The Bloomberg Dollar Spot Index climbed 0.4% this morning, building on a 1.3% gain from the previous week, as the greenback reasserted its dominance as the ultimate liquidity play. For bullion, the math is becoming increasingly difficult. The spike in energy costs acts as a massive inflationary impulse that all but eliminates the possibility of near-term rate cuts by the Federal Reserve. In a high-rate environment, the opportunity cost of holding non-yielding gold becomes prohibitive, even as missiles fly in the Persian Gulf. The market is now pricing in a scenario where U.S. President Trump’s administration may have to contend with a 1970s-style supply shock that keeps borrowing costs elevated well into 2027.
The geopolitical map was redrawn over the weekend. Tehran’s swift transition of power to the younger Khamenei signaled a commitment to "maximum resistance," manifesting in continued attacks on shipping through the Strait of Hormuz.

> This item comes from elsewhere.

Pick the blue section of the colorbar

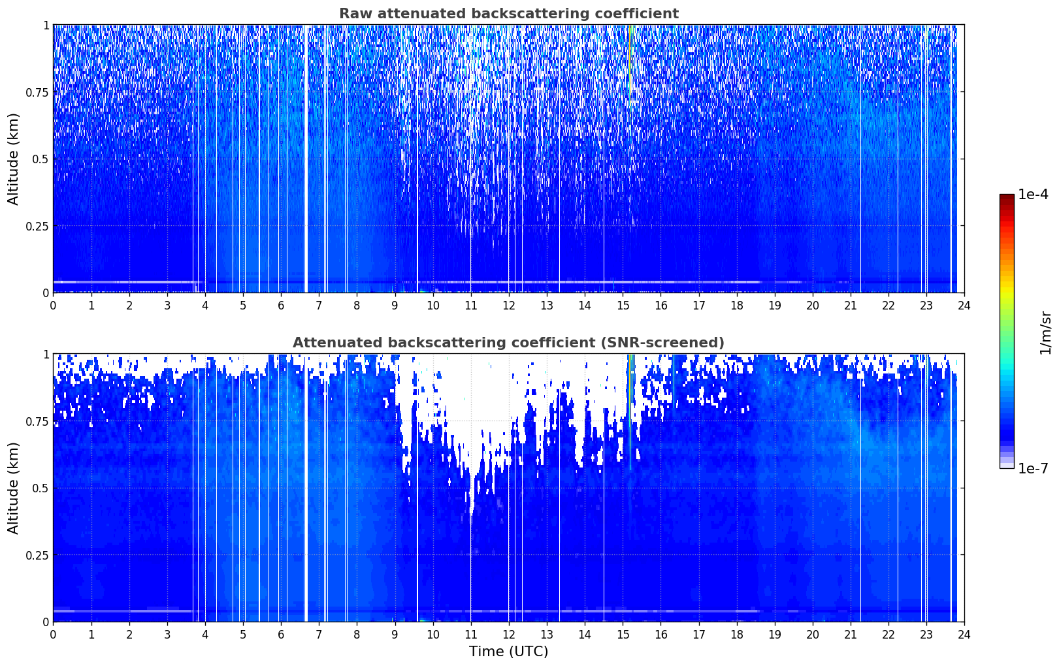(x=1007, y=418)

With a fifth of the world’s oil supply effectively under threat, the risk premium in energy is cannibalizing the risk premium in precious metals. Investors are increasingly liquidating gold positions to cover losses in a deepening global equity rout, treating the yellow metal as a source of ready cash rather than a long-term vault. Silver and platinum followed suit, dropping 1.6% and 3% respectively, as industrial demand fears compounded the monetary drag.

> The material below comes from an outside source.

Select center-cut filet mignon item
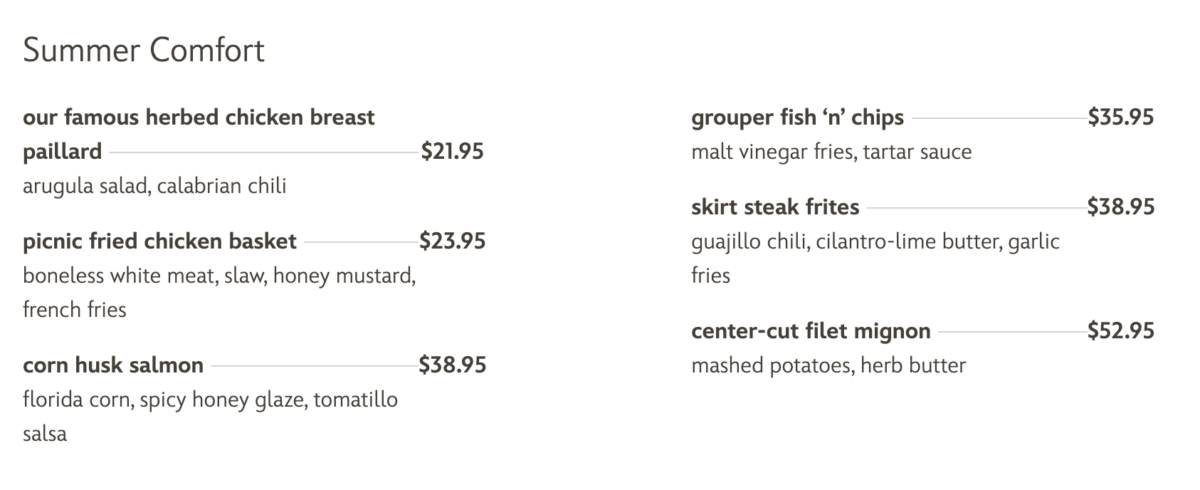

The Trump administration’s stance has added a layer of volatility that traditional models struggle to capture. U.S. President Trump’s recent assertions regarding Fed independence and his aggressive trade posture have historically supported gold, but those tailwinds are currently being neutralized by the sheer gravity of the U.S. dollar. When oil moves 13% in a single session, as it did during the initial strikes, the immediate concern for the bond market is the "inflation tax" on the American consumer. Yields on U.S. Treasuries have adjusted upward, reflecting a belief that the Fed will be forced to remain hawkish to prevent energy-driven inflation from becoming entrenched in the broader economy.

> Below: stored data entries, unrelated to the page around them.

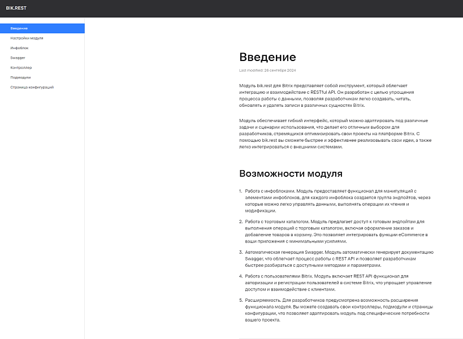Click the Last modified date text
Image resolution: width=463 pixels, height=339 pixels.
267,71
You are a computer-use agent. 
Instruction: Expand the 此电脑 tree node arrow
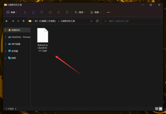[6, 51]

This divergence between gold and oil is a rare but telling market signal. It suggests that the "fear trade" has reached a saturation point where the threat of economic stagnation—driven by triple-digit oil—outweighs the desire for a geopolitical hedge. For the remainder of the quarter, gold’s trajectory appears tethered to the resilience of the U.S. consumer and the Fed’s willingness to look through volatile energy prices. If the Strait of Hormuz remains a kinetic battleground, the inflationary pressure will likely keep the dollar strong and gold on the defensive, regardless of the level of global anxiety.